Shilpa Medicare launches new full-service hybrid CDMO

March 11, 2025 | Tuesday | News

Integrated CDMO has capabilities spanning small and large molecules as well as peptides

Raichur-based Shilpa Medicare has launched its new full service ‘hybrid’ contract development and manufacturing organisation (CDMO). The newly formed CDMO will see Shilpa serve both small and large molecules customers as well as peptides – with oncology a particular therapeutic specialism.
 
In addition to offering comprehensive discovery, clinical, and commercial outsourcing services, Shilpa's ‘hybrid CDMO model’ also includes commercially ready ‘off-the-shelf’ novel formulations for exclusive b2b licensing.
 
This dual approach enables pharmaceutical companies to leverage Shilpa’s extensive expertise in oncology without the direct risks and lengthy timelines associated with development.
 
The CDMO currently has multiple assets in its pipeline and three late-stage products available for licencing at Drug, Chemical & Associated Technologies Association (DCAT).

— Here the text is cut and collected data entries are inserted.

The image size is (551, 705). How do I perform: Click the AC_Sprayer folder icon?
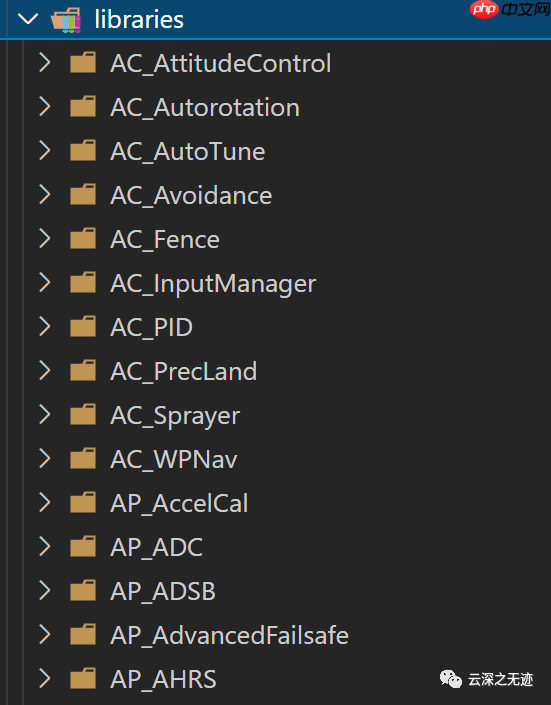tap(83, 415)
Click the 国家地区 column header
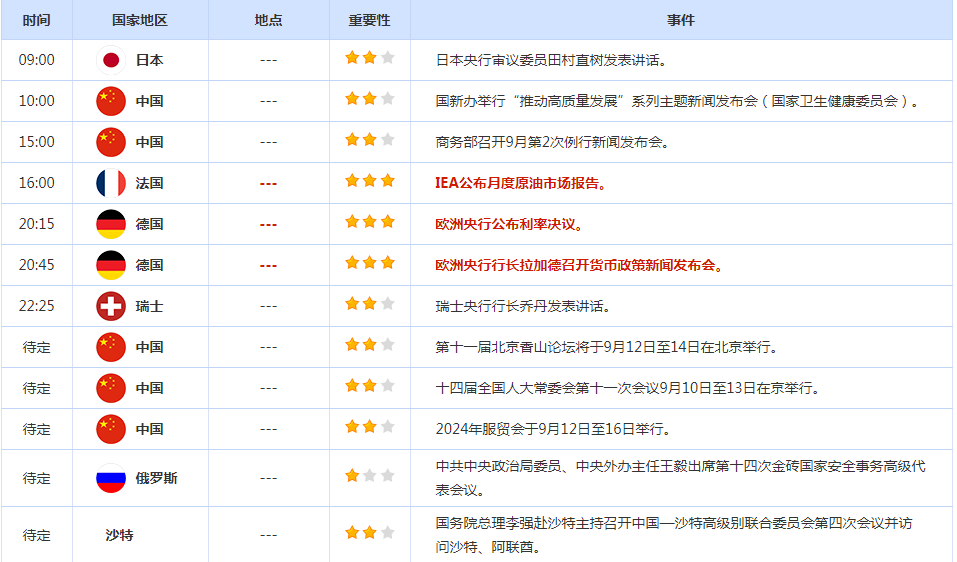 point(140,20)
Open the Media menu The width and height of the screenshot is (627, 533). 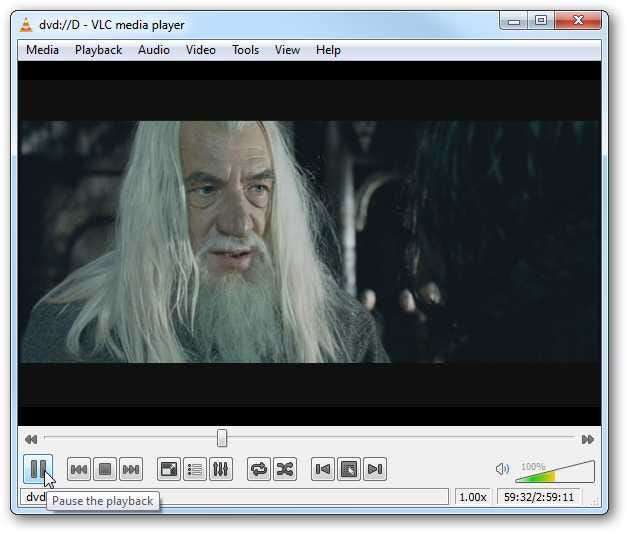(x=42, y=50)
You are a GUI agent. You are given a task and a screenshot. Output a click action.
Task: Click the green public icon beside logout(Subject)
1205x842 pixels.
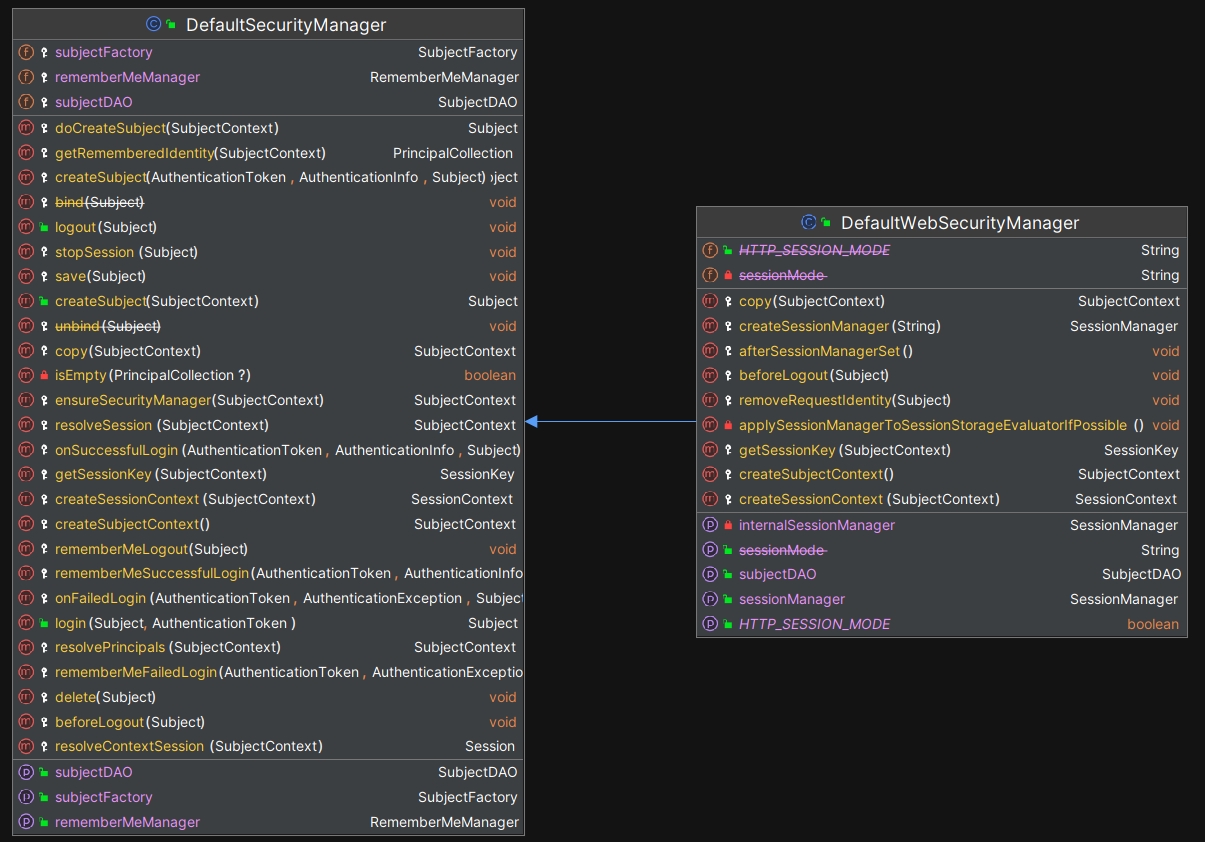pos(44,227)
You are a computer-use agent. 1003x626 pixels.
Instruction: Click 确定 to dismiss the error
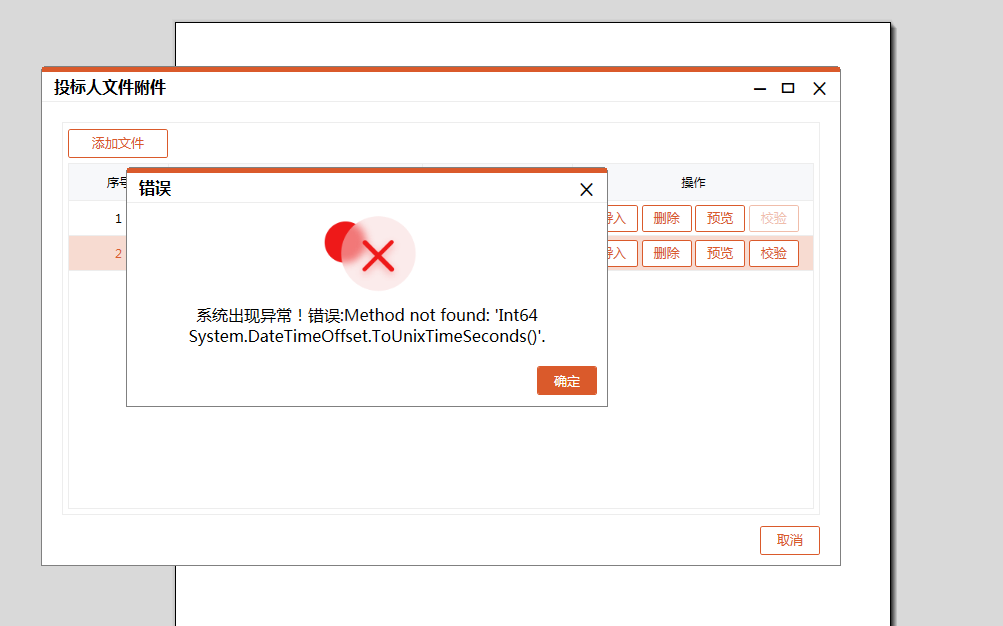566,381
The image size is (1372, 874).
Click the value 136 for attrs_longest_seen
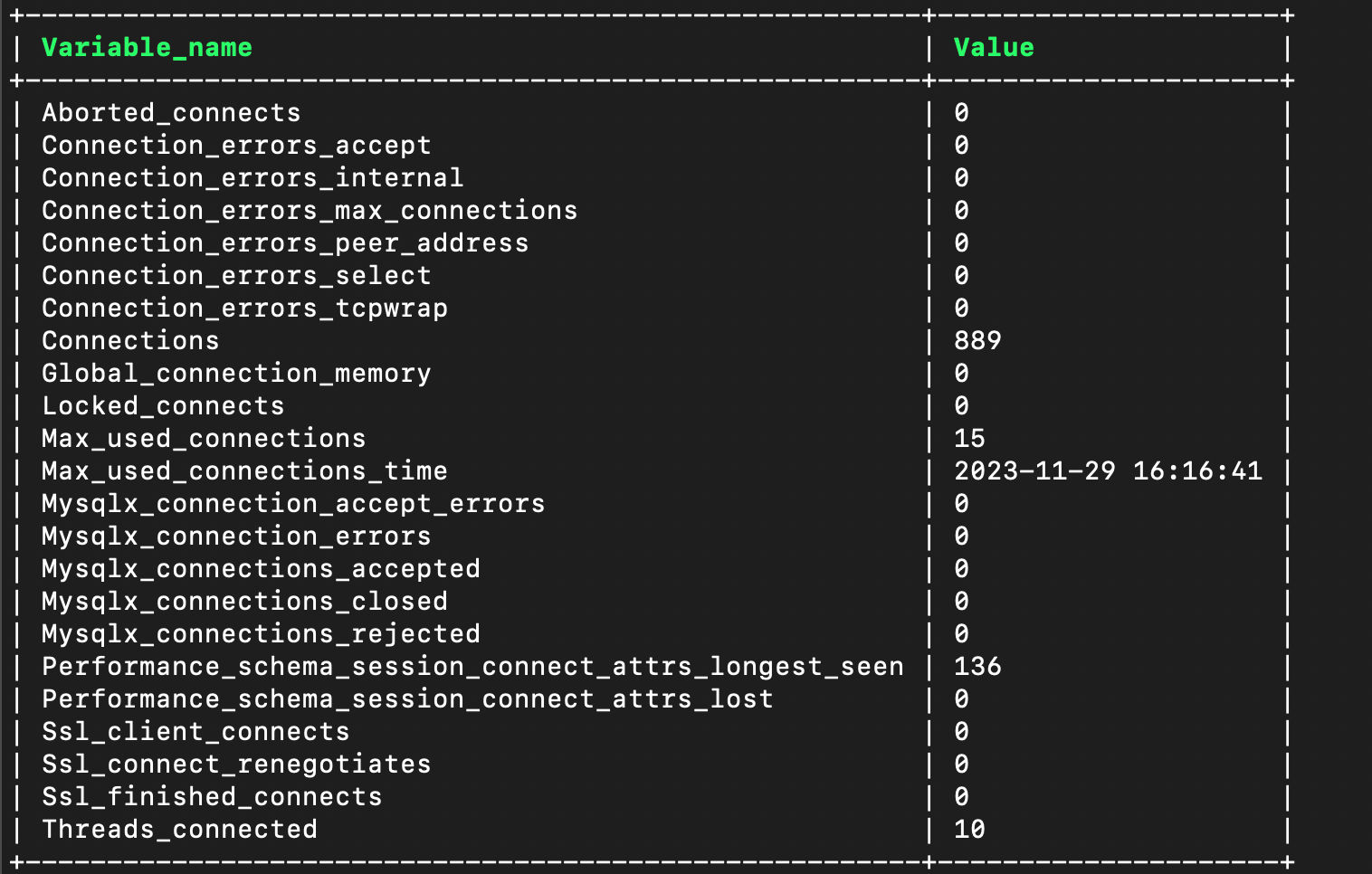(977, 667)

Through this model, pharma companies can expedite their market entry by licensing fully developed products while still benefiting from Shilpa’s robust development and manufacturing capabilities.
 
Commenting on the business realignment and hybrid model, Vishnukant C. Bhutada, Managing Director of Shilpa Medicare, commented, “Our goal is to offer pharmaceutical and biotech customers multiple flexible pathways to bring commercial products to market. On the one hand, they can leverage our development teams, cutting-edge technologies, and world-class facilities in a traditional CDMO partnership – with both our GLP-1 and biologics services in high demand at DCAT. On the other, we have a pipeline of fully developed products that are available for exclusive licensing, eliminating development risks for our partners. However, we remain strictly a b2b-only company, ensuring we never compete with our clients.”
 
Shilpa Medicare has seen rapid growth in recent years, achieving a turnover of over $150 million. The company is well-positioned to capitalise on the increasing trend of pharmaceutical outsourcing to India, offering an extensive infrastructure with five state-of-the-art R&D centres and six manufacturing facilities.